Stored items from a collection
★ ★ ★ ★ ★
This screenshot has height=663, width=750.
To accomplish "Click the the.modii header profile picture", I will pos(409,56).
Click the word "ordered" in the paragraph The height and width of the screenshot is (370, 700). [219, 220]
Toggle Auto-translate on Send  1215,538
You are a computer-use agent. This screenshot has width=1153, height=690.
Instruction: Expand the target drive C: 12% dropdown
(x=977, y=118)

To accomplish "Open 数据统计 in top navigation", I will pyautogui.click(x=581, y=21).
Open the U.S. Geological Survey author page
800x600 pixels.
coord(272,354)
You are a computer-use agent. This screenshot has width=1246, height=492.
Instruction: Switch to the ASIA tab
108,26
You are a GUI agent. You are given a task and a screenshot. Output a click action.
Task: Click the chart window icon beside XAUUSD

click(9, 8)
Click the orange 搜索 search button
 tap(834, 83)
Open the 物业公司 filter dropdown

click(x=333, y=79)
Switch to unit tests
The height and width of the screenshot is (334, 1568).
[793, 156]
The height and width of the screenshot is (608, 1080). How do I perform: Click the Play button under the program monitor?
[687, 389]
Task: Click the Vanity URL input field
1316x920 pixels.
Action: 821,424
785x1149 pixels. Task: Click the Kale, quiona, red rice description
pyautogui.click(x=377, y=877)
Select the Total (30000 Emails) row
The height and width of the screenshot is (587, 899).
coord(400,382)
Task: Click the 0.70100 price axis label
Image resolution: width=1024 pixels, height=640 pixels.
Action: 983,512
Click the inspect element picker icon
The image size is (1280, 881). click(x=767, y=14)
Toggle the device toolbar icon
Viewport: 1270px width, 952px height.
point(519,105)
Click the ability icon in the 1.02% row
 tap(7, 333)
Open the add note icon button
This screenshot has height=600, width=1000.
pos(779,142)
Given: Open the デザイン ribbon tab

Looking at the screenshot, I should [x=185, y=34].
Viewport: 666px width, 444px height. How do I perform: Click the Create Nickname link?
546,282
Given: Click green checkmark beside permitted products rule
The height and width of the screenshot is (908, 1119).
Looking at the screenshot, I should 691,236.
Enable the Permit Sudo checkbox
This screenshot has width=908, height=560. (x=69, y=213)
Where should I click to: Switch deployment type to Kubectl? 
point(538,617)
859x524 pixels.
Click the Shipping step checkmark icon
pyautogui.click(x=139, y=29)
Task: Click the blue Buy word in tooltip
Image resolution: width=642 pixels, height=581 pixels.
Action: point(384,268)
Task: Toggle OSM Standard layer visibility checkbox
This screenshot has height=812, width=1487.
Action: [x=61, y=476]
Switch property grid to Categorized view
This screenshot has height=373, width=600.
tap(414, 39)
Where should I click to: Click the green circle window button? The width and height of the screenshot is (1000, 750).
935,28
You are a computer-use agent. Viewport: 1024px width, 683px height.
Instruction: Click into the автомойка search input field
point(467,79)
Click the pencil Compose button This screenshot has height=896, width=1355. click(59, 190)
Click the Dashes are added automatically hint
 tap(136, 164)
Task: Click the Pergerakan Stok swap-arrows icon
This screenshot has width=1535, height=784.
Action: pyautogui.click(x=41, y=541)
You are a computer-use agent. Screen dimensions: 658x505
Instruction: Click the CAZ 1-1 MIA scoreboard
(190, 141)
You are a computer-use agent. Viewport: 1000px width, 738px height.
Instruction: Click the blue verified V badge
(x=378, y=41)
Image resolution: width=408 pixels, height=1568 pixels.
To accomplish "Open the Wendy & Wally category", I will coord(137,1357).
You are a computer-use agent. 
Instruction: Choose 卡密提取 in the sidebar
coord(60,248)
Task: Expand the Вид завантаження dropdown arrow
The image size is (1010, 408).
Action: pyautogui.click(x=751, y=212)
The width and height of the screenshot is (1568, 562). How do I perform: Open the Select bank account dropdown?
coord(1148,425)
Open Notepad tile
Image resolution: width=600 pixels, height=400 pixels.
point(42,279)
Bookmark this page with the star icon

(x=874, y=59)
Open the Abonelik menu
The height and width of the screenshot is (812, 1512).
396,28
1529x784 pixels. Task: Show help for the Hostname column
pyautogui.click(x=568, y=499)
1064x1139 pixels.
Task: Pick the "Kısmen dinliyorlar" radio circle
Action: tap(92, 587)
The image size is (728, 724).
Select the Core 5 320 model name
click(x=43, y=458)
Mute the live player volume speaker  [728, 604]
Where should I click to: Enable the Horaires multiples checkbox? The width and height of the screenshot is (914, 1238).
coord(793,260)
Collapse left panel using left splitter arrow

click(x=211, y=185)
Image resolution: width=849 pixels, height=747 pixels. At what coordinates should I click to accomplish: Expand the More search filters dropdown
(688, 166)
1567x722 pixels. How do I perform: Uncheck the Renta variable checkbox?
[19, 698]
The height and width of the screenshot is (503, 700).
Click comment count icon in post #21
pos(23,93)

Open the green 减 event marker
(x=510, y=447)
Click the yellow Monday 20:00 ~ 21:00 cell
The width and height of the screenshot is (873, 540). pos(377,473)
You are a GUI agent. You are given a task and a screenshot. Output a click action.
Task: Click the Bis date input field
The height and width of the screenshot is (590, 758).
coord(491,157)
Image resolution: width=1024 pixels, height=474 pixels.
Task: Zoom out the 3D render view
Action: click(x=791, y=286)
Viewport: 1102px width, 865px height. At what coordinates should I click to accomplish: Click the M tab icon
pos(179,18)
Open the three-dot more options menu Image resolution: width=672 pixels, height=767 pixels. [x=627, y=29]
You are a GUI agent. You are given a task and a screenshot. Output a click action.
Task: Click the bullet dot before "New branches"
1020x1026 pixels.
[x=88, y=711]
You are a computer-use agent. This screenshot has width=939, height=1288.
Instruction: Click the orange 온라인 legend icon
★ ★ ★ ★ ★
**Task description**
Return the entries above in full and exactly as written.

**Solved exercise**
This screenshot has height=663, width=750.
To accomplish "Click the the.modii header profile picture", I will pos(409,56).
Click the word "ordered" in the paragraph The height and width of the screenshot is (370, 700). [219, 220]
Toggle Auto-translate on Send  1215,538
You are a computer-use agent. This screenshot has width=1153, height=690.
Instruction: Expand the target drive C: 12% dropdown
(x=977, y=118)

To accomplish "Open 数据统计 in top navigation", I will pyautogui.click(x=581, y=21).
Open the U.S. Geological Survey author page
800x600 pixels.
coord(272,354)
You are a computer-use agent. This screenshot has width=1246, height=492.
Instruction: Switch to the ASIA tab
108,26
You are a GUI agent. You are given a task and a screenshot. Output a click action.
Task: Click the chart window icon beside XAUUSD

click(9, 8)
Click the orange 搜索 search button
 tap(834, 83)
Open the 物业公司 filter dropdown

click(x=333, y=79)
Switch to unit tests
The height and width of the screenshot is (334, 1568).
[793, 156]
The height and width of the screenshot is (608, 1080). How do I perform: Click the Play button under the program monitor?
[687, 389]
Task: Click the Vanity URL input field
1316x920 pixels.
Action: 821,424
785x1149 pixels. Task: Click the Kale, quiona, red rice description
pyautogui.click(x=377, y=877)
Select the Total (30000 Emails) row
The height and width of the screenshot is (587, 899).
coord(400,382)
Task: Click the 0.70100 price axis label
Image resolution: width=1024 pixels, height=640 pixels.
Action: 983,512
Click the inspect element picker icon
The image size is (1280, 881). click(x=767, y=14)
Toggle the device toolbar icon
Viewport: 1270px width, 952px height.
point(519,105)
Click the ability icon in the 1.02% row
 tap(7, 333)
Open the add note icon button
This screenshot has height=600, width=1000.
pos(779,142)
Given: Open the デザイン ribbon tab

Looking at the screenshot, I should [x=185, y=34].
Viewport: 666px width, 444px height. How do I perform: Click the Create Nickname link?
546,282
Given: Click green checkmark beside permitted products rule
The height and width of the screenshot is (908, 1119).
Looking at the screenshot, I should 691,236.
Enable the Permit Sudo checkbox
This screenshot has width=908, height=560. (x=69, y=213)
Where should I click to: Switch deployment type to Kubectl? 
point(538,617)
859x524 pixels.
Click the Shipping step checkmark icon
pyautogui.click(x=139, y=29)
Task: Click the blue Buy word in tooltip
Image resolution: width=642 pixels, height=581 pixels.
Action: point(384,268)
Task: Toggle OSM Standard layer visibility checkbox
This screenshot has height=812, width=1487.
Action: [x=61, y=476]
Switch property grid to Categorized view
This screenshot has height=373, width=600.
tap(414, 39)
Where should I click to: Click the green circle window button? The width and height of the screenshot is (1000, 750).
935,28
You are a computer-use agent. Viewport: 1024px width, 683px height.
Instruction: Click into the автомойка search input field
point(467,79)
Click the pencil Compose button This screenshot has height=896, width=1355. click(59, 190)
Click the Dashes are added automatically hint
 tap(136, 164)
Task: Click the Pergerakan Stok swap-arrows icon
This screenshot has width=1535, height=784.
Action: pyautogui.click(x=41, y=541)
You are a computer-use agent. Screen dimensions: 658x505
Instruction: Click the CAZ 1-1 MIA scoreboard
(190, 141)
You are a computer-use agent. Viewport: 1000px width, 738px height.
Instruction: Click the blue verified V badge
(x=378, y=41)
Image resolution: width=408 pixels, height=1568 pixels.
To accomplish "Open the Wendy & Wally category", I will coord(137,1357).
You are a computer-use agent. 
Instruction: Choose 卡密提取 in the sidebar
coord(60,248)
Task: Expand the Вид завантаження dropdown arrow
The image size is (1010, 408).
Action: pyautogui.click(x=751, y=212)
The width and height of the screenshot is (1568, 562). How do I perform: Open the Select bank account dropdown?
coord(1148,425)
Open Notepad tile
Image resolution: width=600 pixels, height=400 pixels.
point(42,279)
Bookmark this page with the star icon

(x=874, y=59)
Open the Abonelik menu
The height and width of the screenshot is (812, 1512).
396,28
1529x784 pixels. Task: Show help for the Hostname column
pyautogui.click(x=568, y=499)
1064x1139 pixels.
Task: Pick the "Kısmen dinliyorlar" radio circle
Action: tap(92, 587)
The image size is (728, 724).
Select the Core 5 320 model name
click(x=43, y=458)
Mute the live player volume speaker  [728, 604]
Where should I click to: Enable the Horaires multiples checkbox? The width and height of the screenshot is (914, 1238).
coord(793,260)
Collapse left panel using left splitter arrow

click(x=211, y=185)
Image resolution: width=849 pixels, height=747 pixels. At what coordinates should I click to accomplish: Expand the More search filters dropdown
(688, 166)
1567x722 pixels. How do I perform: Uncheck the Renta variable checkbox?
[19, 698]
The height and width of the screenshot is (503, 700).
Click comment count icon in post #21
pos(23,93)

Open the green 减 event marker
(x=510, y=447)
Click the yellow Monday 20:00 ~ 21:00 cell
The width and height of the screenshot is (873, 540). pos(377,473)
You are a GUI agent. You are given a task and a screenshot. Output a click action.
Task: Click the Bis date input field
The height and width of the screenshot is (590, 758).
coord(491,157)
Image resolution: width=1024 pixels, height=474 pixels.
Task: Zoom out the 3D render view
Action: click(x=791, y=286)
Viewport: 1102px width, 865px height. At what coordinates should I click to accomplish: Click the M tab icon
pos(179,18)
Open the three-dot more options menu Image resolution: width=672 pixels, height=767 pixels. [x=627, y=29]
You are a GUI agent. You are given a task and a screenshot. Output a click action.
Task: Click the bullet dot before "New branches"
1020x1026 pixels.
[x=88, y=711]
You are a computer-use agent. This screenshot has width=939, height=1288.
Instruction: Click the orange 온라인 legend icon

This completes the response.